I am cutting the trees into logs with a chainsaw, and that also burns petrol (but not much), but I'm winching the logs out of the wood out by hand.

Sitka is roughly 49% carbon by dry weight. It has a specific gravity of 0.33 dry (ibid). My trees average about 200 mm diameter at breast height by about 20 metres tall, so the total volume of the trunk is about 0.2 cubic metres (which, envisioning that in terms I can understand, is one piece of timber 200 mm x 200 mm x 5,000 mm long, or five beams each 200 mm x 50 mm x 5,000 mm). But, in practice, only about 50% of that volume is usable, so what you're really getting out of each tree is the equivalent of five 100 mm x 50 mm x 5,000 mm pieces, which feels about right.

So if a tree trunk averages 0.2 cubic metres, its total embodied carbon content is about 33 kg. If it rots within five years, it emits about 7kg of carbon a year, or my whole wood (2000 trees down) emits 14 tons of carbon a year over the next five years. I'm ignoring what the remaining live trees sequester, because they're going to remain standing anyway so that makes no difference; I'm also stating the weight in carbon emitted, not the weight in carbon dioxide or methane, which would of course be substantially more.

In the past few days I've produced 49 good quality beams totalling 170 metres run and 1.5 cubic metres of timber, using five litres of petrol. Petrol contains about 0.63 kg of carbon per litre, so I've emitted 3.15 kg of carbon; but I've delayed the emission of 250 kg of carbon.
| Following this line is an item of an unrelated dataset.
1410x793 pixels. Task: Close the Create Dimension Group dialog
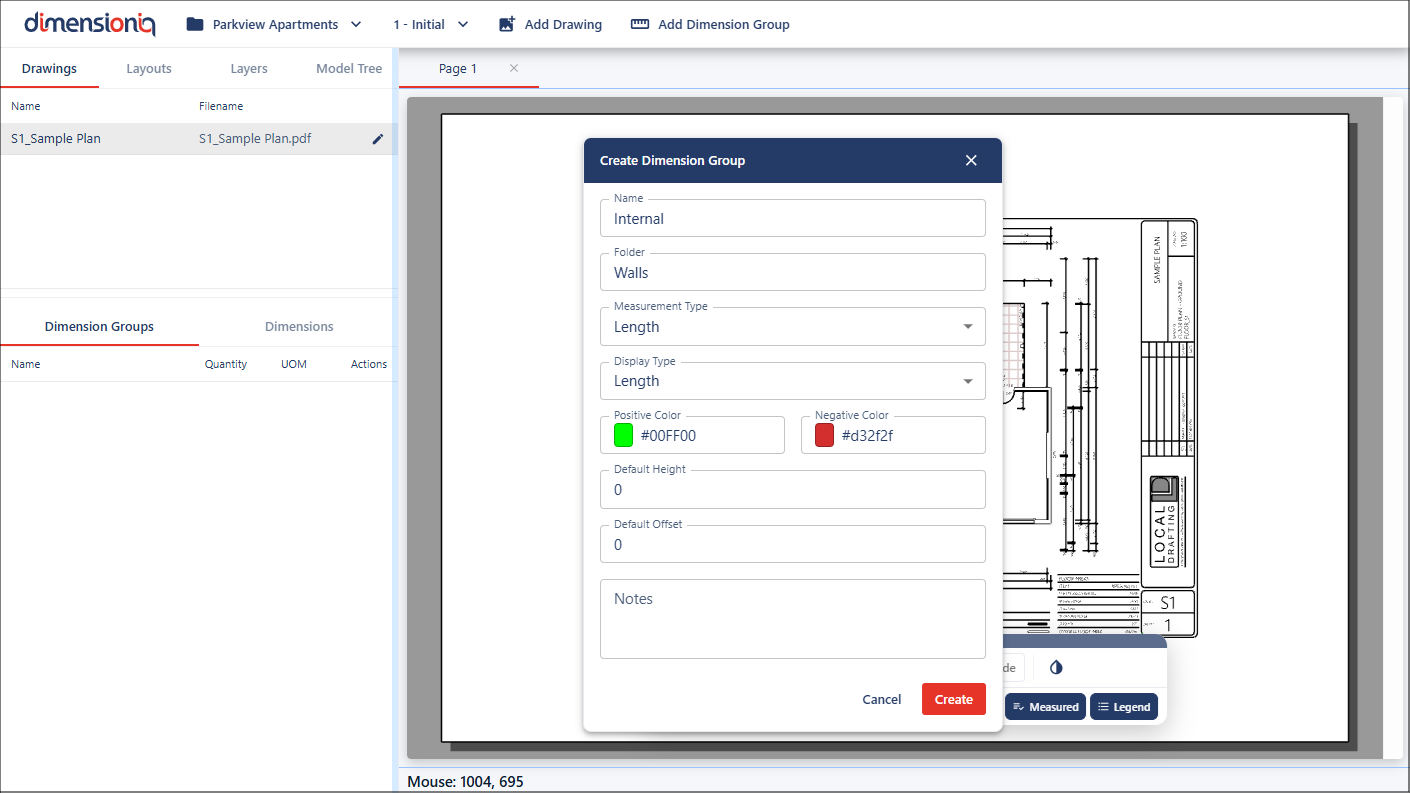tap(971, 160)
Delayed by how much? All of the timber I'm producing will go into structures, mostly people's homes. Homes have an average life expectancy of about sixty years. So it's the equivalent of, instead of taking five years to rot, taking sixty-five years to rot; so for every ton of timber I saw, instead of that timber emitting on average 32kg of carbon per year over five years, it's instead emitting on average 2.5 kg of carbon per year over sixty five years; and to achieve that I'm emitting 6.3 kg of carbon.

This feels to me, in terms of the climate crisis, quite reasonable economics.

Obviously the parts of the tree I don't turn into usable timber will still rot down (or be burned), but then they would have anyway; so, although that is significant, it doesn't affect the overall net saving.